Terkadang memang ada pikiran yang terlintas di benak Shea, seandainya saja Sagara tidak dilahirkan dari keluarga yang sangat sangat berkecukupan, mungkin saja Shea tak merasa terbebani seperti sekarang.

Jika dulu, Shea merasa bahagia dan bangga karena berhasil mendapatkan hati Sagara dan membuatnya bucin tolol, dia yang memegang kuasa atas Sagara dalam hubungannya. Tapi lama-lama semua itu terasa berat bagi Shea, karena dia tidak mungkin hanya menjalani seperti itu saja ke depannya.

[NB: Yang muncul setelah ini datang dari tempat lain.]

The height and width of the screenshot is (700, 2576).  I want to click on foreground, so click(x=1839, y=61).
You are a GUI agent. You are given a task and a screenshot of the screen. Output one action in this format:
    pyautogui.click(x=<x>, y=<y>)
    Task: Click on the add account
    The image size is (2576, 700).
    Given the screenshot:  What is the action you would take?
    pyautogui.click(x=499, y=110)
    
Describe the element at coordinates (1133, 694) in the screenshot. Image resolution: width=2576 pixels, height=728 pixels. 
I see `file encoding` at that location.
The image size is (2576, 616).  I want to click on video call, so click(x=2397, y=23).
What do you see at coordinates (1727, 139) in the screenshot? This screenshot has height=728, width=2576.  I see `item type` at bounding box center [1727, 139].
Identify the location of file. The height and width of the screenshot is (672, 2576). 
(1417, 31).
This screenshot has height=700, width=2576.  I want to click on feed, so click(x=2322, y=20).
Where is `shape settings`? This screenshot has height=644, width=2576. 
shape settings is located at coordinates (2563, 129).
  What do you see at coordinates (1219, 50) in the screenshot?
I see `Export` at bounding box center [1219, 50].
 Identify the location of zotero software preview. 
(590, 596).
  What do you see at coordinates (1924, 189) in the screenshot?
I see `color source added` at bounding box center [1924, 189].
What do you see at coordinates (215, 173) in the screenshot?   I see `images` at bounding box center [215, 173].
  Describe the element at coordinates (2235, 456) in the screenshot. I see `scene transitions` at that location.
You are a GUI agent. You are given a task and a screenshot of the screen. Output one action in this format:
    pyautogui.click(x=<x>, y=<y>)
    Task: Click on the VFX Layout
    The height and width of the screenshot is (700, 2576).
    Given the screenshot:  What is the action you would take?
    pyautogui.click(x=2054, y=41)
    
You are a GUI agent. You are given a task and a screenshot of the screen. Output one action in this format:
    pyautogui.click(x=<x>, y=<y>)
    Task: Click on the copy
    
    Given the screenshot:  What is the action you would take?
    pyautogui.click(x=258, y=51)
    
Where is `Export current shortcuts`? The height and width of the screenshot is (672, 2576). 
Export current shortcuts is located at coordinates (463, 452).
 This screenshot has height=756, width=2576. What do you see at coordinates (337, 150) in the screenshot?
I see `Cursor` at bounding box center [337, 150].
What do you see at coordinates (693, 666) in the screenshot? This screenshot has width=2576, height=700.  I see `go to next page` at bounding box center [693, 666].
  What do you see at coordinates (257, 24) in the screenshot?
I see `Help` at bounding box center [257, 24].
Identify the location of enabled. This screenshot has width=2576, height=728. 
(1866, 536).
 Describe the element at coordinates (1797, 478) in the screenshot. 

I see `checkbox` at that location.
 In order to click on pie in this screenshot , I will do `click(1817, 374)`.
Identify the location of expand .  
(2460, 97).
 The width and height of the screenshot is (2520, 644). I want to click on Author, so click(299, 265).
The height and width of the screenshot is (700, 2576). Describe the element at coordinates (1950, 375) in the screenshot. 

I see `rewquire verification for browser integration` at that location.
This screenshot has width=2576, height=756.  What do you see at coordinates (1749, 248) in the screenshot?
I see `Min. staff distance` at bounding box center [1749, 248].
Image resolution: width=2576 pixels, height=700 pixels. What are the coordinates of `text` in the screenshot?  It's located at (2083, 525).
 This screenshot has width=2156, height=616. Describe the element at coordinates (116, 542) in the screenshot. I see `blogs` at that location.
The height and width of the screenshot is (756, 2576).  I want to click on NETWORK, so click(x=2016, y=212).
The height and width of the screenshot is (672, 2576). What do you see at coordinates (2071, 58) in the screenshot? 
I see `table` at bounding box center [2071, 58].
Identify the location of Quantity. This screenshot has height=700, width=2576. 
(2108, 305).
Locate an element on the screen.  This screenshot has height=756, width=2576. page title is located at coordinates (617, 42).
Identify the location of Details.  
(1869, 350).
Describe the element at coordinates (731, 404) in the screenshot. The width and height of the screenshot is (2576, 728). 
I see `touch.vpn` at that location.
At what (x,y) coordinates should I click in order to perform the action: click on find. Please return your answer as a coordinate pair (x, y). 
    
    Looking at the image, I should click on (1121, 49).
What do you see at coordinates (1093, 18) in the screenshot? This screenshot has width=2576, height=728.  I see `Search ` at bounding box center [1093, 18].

Usia bertambah, pemikiran pun semakin dewasa, pasti banyak perubahan.

Seandainya Shea bisa menyetop usianya di usia 18 saja, mungkin dia akan terus bahagia.

Dewasa itu menakutkan, dewasa itu menyeramkan. Karena jika Shea salah langkah saja, itu akan membuat perubahan pada masa depannya.

"Gar...?"

"Kenapa Sayang?"

"Alice tipe kamu gak?"

"Kamu cemburu nih ceritanya?" goda Sagara, "Wah dia sih tipe aku banget."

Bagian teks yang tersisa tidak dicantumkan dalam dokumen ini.